LEGAL REPRESENTATIVES –

Appearances:
•         For the Appellants(s):
•         for the Respondent(s):
Instructing attorneys:
•         Appellant(s)
•         Respondent(s):



CASE INFORMATION -
•         Nature of proceedings    : Review
•         Topic:
•         Key Words:













IN THE HIGH COURT OF SOUTH AFRICA
(EASTERN CAPE DIVISION)
                                                     
REVIEW CASE NO: 20080177
                                                      CA&R NO:
                                                      DATE DELIVERED: 7/8/08
NOT REPORTABLE

In the matter between

THE STATE

and

BANTUBONKE WILLIAMS


REVIEW JUDGMENT

PLASKET J:

[1] The accused was charged, in the Magistrate’s Court, East London with the offences of reckless or negligent driving in contravention of s 63(1) of the National Road Traffic Act 93 of 1996 (count 1), driving a motor vehicle without a licence in contravention of s 12(a) of the same Act (count 2) and the common law offence of malicious injury to property (count 3).

[2] He pleaded guilty to all three counts and after being questioned in terms of s 112(1)(b) of the Criminal Procedure Act 51 of 1977, was convicted as charged.
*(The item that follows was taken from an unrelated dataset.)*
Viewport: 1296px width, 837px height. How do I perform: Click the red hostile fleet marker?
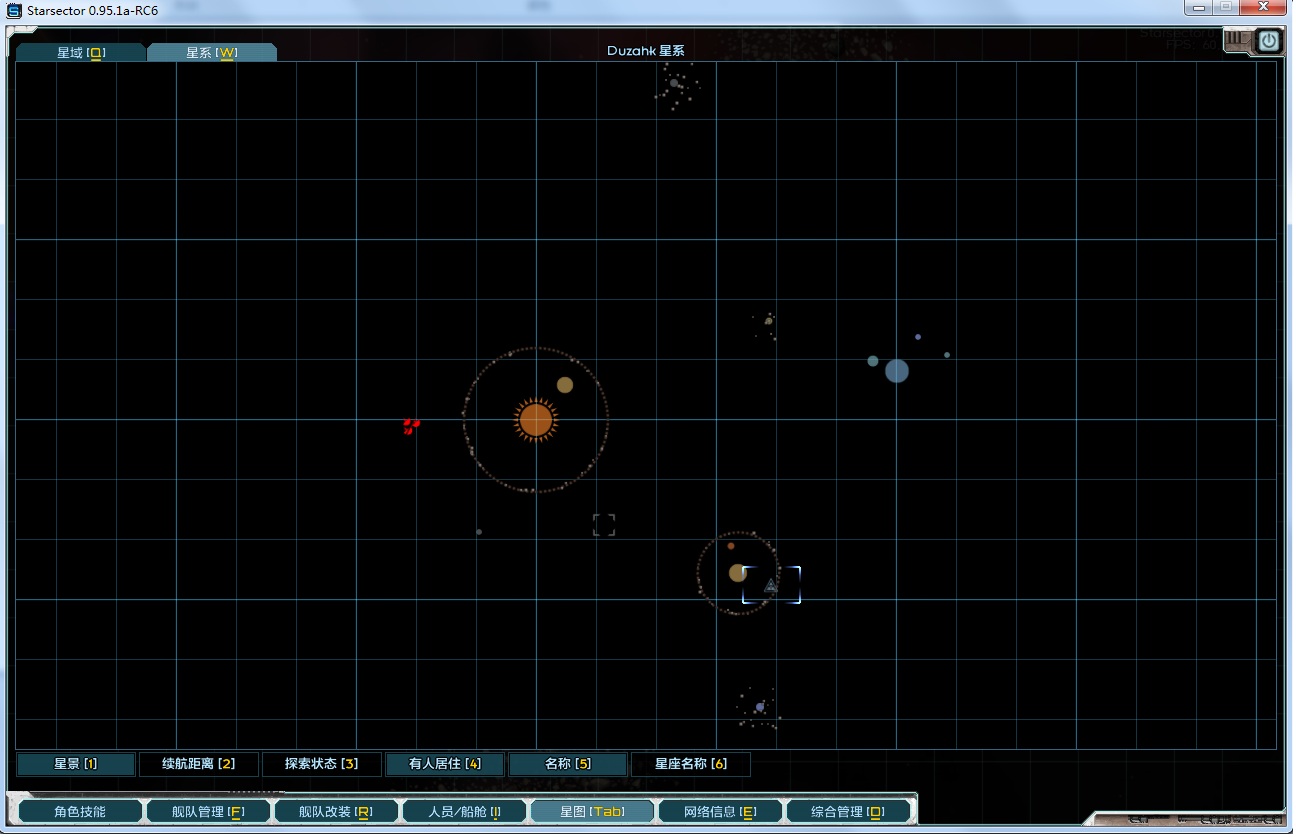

He was sentenced as follows on counts 1, 2 and 3 respectively: (a) to a fine of R1 500,00 or four months imprisonment suspended for four years on condition that he is not again convicted of reckless or negligent driving committed during the period of suspension; (b)      to a fine of R700,00 or three months imprisonment suspended for five years on condition that he is not again convicted of driving without a licence committed during the period of suspension; and (c)   to a fine of R300,00 or three months imprisonment suspended for five years on condition that he is not again convicted of malicious injury to property committed during the period of suspension.

[3] I queried the correctness of the conviction in respect of counts 1 and 3 and have now received the magistrate’s response.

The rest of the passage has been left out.